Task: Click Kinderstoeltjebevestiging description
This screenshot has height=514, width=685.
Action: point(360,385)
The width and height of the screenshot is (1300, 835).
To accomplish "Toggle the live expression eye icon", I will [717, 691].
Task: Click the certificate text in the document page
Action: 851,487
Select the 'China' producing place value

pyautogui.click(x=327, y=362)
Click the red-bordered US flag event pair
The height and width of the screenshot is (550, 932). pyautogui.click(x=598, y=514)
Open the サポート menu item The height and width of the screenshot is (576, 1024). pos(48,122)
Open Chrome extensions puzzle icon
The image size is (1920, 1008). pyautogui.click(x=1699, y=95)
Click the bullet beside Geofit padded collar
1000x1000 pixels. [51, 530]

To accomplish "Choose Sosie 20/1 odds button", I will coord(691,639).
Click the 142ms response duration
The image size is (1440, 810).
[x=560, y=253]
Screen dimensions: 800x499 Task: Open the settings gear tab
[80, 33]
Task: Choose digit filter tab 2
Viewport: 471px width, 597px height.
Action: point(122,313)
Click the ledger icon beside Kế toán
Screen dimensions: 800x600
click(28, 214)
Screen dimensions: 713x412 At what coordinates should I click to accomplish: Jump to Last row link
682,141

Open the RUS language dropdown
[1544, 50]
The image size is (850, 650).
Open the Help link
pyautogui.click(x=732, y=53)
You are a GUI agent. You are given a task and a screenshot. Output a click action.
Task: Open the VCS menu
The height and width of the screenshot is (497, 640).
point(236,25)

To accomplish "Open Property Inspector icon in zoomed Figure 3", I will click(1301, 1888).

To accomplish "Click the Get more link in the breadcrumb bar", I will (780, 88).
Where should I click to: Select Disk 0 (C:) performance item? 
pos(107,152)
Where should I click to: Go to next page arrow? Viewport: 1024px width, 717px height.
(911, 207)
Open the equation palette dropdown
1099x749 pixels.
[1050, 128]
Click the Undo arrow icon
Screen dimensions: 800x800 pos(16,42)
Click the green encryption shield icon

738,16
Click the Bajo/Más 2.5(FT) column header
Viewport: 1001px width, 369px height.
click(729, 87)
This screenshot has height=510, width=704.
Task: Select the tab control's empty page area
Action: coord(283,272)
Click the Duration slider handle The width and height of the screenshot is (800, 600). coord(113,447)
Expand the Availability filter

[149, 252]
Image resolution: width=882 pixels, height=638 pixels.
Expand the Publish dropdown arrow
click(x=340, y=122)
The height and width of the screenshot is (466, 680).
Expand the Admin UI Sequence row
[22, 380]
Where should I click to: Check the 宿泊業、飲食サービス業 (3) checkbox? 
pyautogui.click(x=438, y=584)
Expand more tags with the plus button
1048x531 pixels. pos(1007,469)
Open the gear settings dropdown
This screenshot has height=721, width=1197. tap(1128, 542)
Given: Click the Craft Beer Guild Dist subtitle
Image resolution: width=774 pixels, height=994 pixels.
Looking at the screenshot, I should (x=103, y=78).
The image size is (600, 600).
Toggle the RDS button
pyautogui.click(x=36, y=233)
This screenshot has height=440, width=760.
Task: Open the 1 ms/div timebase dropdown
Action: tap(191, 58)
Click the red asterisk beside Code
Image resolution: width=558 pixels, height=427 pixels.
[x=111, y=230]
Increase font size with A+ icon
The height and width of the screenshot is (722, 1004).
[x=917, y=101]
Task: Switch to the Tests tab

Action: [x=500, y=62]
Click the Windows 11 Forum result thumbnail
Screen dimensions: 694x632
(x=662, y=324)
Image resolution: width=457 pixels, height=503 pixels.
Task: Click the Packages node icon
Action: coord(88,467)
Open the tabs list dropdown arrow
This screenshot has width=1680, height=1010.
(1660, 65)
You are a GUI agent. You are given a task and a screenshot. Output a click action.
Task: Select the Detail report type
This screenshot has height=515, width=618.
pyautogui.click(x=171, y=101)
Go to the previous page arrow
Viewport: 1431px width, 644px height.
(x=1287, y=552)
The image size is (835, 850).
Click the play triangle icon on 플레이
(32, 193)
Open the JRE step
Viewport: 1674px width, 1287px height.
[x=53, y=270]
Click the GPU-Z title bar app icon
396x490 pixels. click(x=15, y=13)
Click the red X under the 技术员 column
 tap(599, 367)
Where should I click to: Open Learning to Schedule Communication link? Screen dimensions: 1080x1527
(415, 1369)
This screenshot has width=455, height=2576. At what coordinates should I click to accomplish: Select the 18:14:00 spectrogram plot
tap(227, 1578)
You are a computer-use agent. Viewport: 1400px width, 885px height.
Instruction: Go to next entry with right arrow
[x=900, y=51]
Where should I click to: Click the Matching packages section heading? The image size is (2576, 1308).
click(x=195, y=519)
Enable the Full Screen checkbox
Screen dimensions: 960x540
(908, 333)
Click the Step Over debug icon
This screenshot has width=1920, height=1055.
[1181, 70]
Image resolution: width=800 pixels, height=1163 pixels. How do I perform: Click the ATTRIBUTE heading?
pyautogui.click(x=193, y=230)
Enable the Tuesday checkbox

■ ■ ■

**Work required:**
The required output is the line containing "Instruction: Go to" through the last line of the records above, each copied exactly and nothing more.

**Task answer:**
Instruction: Go to next entry with right arrow
[x=900, y=51]
Where should I click to: Click the Matching packages section heading? The image size is (2576, 1308).
click(x=195, y=519)
Enable the Full Screen checkbox
Screen dimensions: 960x540
(908, 333)
Click the Step Over debug icon
This screenshot has width=1920, height=1055.
[1181, 70]
Image resolution: width=800 pixels, height=1163 pixels. How do I perform: Click the ATTRIBUTE heading?
pyautogui.click(x=193, y=230)
Enable the Tuesday checkbox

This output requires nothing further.